Ancien économiste au sein du FMI, bon connaisseur des marchés financiers Alassane Ouattara s'est montré habile pour trouver les sources de financement. "Abidjan a fait preuve d'innovation dans le financement: recours accru aux eurobonds, émission obligataire en yen (Samouraï bond) et même une première émission en francs CFA sur les marchés internationaux, témoignant d’une gestion active et diversifiée de la dette", explique l'économiste Émilie Laffiteau.
L'économie s'est diversifiée également avec la découverte par ENI, la compagnie pétrolière italienne, d'un gigantesque gisement de brut à quelque 70 kilomètres au large d'Abidjan, le gisement Baleine devrait produire quotidiennement entre 75.000 et 85.000 barils de pétrole et entre 80 millions et 85 millions de pieds cubes (environ 2,5 millions de mètres cubes) de gaz.
Aujourd'hui la Côte d'Ivoire produit un peu moins de 35.000 barils de pétrole par jour, un chiffre insuffisant pour sa consommation domestique.
Plus de 80% des Ivoiriens et des Ivoiriennes vivent de petits boulots.

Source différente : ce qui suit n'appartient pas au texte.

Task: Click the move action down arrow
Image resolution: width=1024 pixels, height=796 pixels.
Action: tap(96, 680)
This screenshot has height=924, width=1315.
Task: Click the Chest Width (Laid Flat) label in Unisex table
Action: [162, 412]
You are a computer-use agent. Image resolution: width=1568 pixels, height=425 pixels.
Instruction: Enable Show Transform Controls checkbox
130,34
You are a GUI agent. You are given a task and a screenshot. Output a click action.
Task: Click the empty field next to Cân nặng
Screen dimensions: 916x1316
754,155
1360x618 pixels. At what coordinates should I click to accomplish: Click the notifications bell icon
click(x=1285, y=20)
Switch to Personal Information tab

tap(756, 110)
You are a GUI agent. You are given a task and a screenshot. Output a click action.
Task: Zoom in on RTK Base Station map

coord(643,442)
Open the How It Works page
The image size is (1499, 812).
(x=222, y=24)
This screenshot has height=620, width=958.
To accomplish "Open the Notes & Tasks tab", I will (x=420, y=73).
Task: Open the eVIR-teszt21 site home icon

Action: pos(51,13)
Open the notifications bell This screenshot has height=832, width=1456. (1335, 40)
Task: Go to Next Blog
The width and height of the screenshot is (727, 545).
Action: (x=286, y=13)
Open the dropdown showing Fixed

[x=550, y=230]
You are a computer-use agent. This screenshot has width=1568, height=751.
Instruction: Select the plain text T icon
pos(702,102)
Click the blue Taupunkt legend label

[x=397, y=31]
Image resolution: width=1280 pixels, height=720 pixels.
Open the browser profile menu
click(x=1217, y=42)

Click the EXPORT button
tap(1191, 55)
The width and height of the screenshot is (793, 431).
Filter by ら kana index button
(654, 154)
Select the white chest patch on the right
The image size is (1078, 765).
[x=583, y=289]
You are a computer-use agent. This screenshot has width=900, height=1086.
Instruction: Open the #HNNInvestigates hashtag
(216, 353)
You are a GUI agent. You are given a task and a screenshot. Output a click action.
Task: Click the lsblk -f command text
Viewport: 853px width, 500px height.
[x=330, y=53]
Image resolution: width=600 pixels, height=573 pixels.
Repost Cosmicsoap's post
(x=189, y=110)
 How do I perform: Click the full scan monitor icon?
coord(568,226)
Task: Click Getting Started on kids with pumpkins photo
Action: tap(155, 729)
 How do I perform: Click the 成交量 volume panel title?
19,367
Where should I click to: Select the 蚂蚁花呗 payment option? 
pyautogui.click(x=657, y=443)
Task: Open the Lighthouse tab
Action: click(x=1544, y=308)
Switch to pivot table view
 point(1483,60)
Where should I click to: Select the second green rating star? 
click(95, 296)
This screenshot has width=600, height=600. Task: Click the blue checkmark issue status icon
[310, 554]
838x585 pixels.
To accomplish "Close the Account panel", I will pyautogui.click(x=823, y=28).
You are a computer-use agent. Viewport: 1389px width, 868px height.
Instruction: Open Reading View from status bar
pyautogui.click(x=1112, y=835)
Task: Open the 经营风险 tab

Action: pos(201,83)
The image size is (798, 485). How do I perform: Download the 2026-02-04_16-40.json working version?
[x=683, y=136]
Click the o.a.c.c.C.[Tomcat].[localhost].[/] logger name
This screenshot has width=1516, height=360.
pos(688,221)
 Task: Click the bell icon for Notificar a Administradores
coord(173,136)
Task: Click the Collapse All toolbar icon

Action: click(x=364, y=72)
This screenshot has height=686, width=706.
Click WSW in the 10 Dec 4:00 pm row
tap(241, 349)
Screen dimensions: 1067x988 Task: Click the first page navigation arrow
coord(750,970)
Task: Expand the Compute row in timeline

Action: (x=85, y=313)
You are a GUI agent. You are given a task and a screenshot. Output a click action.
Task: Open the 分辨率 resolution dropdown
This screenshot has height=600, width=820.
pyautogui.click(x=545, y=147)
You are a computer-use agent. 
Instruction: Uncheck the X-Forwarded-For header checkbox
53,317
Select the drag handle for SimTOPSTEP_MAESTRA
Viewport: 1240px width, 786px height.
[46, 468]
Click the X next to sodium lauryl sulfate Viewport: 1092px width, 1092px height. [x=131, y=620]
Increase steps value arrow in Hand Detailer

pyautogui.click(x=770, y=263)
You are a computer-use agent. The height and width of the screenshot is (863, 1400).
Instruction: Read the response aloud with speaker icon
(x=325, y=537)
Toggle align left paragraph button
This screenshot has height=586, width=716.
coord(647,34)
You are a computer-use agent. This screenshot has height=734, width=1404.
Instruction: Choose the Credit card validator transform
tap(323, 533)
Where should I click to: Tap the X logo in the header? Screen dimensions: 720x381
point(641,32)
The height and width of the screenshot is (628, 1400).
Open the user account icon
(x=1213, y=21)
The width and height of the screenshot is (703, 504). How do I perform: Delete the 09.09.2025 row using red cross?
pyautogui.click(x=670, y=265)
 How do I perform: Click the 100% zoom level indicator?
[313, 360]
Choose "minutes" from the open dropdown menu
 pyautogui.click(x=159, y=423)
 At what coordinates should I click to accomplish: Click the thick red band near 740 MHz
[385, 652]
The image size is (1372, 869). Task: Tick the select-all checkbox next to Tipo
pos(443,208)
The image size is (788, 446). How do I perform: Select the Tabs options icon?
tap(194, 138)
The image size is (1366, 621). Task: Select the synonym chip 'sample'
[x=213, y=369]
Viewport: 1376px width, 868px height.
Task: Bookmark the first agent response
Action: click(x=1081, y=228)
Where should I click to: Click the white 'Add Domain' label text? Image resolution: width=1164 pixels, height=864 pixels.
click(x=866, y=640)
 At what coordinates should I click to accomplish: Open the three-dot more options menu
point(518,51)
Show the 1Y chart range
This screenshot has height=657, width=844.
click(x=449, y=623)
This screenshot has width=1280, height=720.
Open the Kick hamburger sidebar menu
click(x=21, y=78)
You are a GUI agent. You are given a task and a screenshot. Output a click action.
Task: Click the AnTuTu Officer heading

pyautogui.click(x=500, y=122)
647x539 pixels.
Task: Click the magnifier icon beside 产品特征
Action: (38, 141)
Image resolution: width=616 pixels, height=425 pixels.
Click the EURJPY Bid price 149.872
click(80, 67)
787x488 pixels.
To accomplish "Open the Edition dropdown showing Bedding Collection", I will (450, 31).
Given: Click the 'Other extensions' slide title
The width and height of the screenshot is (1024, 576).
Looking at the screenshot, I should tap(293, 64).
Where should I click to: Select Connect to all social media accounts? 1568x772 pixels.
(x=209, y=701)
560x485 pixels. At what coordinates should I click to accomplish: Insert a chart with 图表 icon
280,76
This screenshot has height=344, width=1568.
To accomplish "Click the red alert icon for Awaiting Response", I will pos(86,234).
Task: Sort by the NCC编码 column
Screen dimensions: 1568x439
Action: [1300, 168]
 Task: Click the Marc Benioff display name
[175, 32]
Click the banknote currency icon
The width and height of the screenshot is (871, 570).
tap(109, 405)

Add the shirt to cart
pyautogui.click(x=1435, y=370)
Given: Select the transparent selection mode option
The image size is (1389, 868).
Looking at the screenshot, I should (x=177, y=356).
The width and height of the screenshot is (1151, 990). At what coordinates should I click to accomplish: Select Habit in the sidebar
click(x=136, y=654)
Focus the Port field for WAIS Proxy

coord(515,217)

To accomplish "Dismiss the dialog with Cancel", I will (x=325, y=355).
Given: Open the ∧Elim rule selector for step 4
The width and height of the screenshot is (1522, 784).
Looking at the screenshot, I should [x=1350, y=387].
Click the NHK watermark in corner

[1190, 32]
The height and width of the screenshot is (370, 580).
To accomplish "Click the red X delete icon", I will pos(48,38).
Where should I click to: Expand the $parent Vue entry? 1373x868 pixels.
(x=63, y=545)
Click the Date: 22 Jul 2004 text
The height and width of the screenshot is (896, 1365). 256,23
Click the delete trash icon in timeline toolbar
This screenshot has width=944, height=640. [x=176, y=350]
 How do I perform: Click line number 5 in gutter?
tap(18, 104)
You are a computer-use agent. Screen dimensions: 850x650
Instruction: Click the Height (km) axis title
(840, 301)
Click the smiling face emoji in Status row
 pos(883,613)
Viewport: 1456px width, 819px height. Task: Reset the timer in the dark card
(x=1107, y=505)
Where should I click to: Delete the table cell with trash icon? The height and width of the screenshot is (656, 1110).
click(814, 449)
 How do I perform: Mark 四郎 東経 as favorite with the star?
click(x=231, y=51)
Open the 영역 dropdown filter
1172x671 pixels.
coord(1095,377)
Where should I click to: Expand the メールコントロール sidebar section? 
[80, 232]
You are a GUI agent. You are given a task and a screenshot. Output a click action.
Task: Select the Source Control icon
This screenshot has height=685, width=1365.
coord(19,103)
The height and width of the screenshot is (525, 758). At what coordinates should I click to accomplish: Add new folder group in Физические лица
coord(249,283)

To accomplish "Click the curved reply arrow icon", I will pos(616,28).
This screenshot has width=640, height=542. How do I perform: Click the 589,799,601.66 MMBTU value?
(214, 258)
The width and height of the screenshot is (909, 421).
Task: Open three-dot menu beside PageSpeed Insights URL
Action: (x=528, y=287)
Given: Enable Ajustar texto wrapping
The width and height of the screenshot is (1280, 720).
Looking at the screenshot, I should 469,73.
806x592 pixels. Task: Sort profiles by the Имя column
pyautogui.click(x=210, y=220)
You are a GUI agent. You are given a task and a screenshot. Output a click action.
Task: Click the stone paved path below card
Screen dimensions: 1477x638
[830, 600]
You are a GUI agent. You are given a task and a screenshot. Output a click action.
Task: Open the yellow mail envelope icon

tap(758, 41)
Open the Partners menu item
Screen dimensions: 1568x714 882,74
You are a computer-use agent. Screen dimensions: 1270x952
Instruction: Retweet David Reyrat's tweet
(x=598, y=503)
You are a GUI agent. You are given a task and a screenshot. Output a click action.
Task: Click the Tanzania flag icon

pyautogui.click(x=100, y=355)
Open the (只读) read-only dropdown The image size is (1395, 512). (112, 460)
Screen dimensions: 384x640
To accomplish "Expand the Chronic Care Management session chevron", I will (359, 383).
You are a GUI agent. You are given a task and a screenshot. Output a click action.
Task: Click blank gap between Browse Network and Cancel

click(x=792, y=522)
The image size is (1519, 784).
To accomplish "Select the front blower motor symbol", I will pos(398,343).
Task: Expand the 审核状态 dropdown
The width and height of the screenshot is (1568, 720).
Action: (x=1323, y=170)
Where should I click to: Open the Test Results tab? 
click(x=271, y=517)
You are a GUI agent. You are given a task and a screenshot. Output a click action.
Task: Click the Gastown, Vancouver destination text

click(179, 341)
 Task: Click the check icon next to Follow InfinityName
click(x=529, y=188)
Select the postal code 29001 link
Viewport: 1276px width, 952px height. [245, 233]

Et cela cache de fait un sous-emploi chronique - Séraphin Prao, économiste
"Des secteurs comme le BPP, la finance, ont également pris le relais", souligne Émilie Laffiteau, économiste. Le pays est l'un des pays les plus jeunes au monde. L'âge médian dépasse à peine 20 ans. Le pays connait une forte croissance démographique. Le taux de chômage officiel de 5% reste un des plus bas de l'Afrique de l'Ouest.

Des dockers sur le port d'Abidjan. Abidjan est devenu un des principaux ports d'Afrique de l'Ouest. (AP Photo/Emanuel Ekra)
Mais cette croissance est-elle inclusive? Peut-elle suffisamment offrir d'emplois aux jeunes ivoiriens? "Non", selon Séraphin Prao, économiste à l'université d'Alassane Ouattara de Bouaké. "Les chiffres macro-économiques sont bons. Il faut avoir l'honnêteté de le dire. Maintenant les autorités n'ont pas réussi à transformer cette croissance en croissance partagée", explique-t-il.
"Il y a des vrais disparités régionales"
"L'espérance de vie en Côte d'Ivoire ne dépasse pas celle du Ghana. Le taux de pauvreté a baissé à Abidjan. Il est de 22% dans la capitale économique. Dans les zones rurales, il dépasse en moyenne les 55%. Et puis surtout il y a le maintien de l'emploi informel. Plus de 80 des Ivoiriens et des Ivoiriennes vivent de petits boulots. Et cela cache de fait un sous-emploi chronique", estime l'agrégé d'économie interrogé par TV5MONDE.
Émilie Laffiteau, économiste, abonde dans le même sens. "Toutes les régions ne bénéficient pas de la même manière de la croissance économique. Il y a des vrais disparités régionales notamment entre les régions rurales de l'est du pays et la capitale économique", explique la chercheuse.
"Certaines catégories de la population n'arrivent pas à joindre les deux bouts. C'est le cas surtout des femmes et des jeunes. L'accès aux service de base restent encore très inégal et dépend de la région où vous vivez", ajoute l'économiste. La richesse se concentre sur Abidjan. Un plus de 65% de la richesse nationale du pays est produite dans la capitale économique de la Côte d'Ivoire.
"Les gagnants de cette période sont ceux qui travaillent dans des grandes entreprises tournées vers la mondialisation. Et ce n'est pas le cas de la majorité des Ivoiriens", précise pour sa part Séraphin Prao.
C'est un signe de ces disparités. La présidence d'Alassane Ouattara a mis en place une assurance maladie universelle. Mais il faut être salarié pour en profiter. Dans le pays 80% des emplois sont encore informels. Les Ivoiriens et les Ivoiriennes qui vivent de ces emplois n'ont pas accès à des soins gratuits.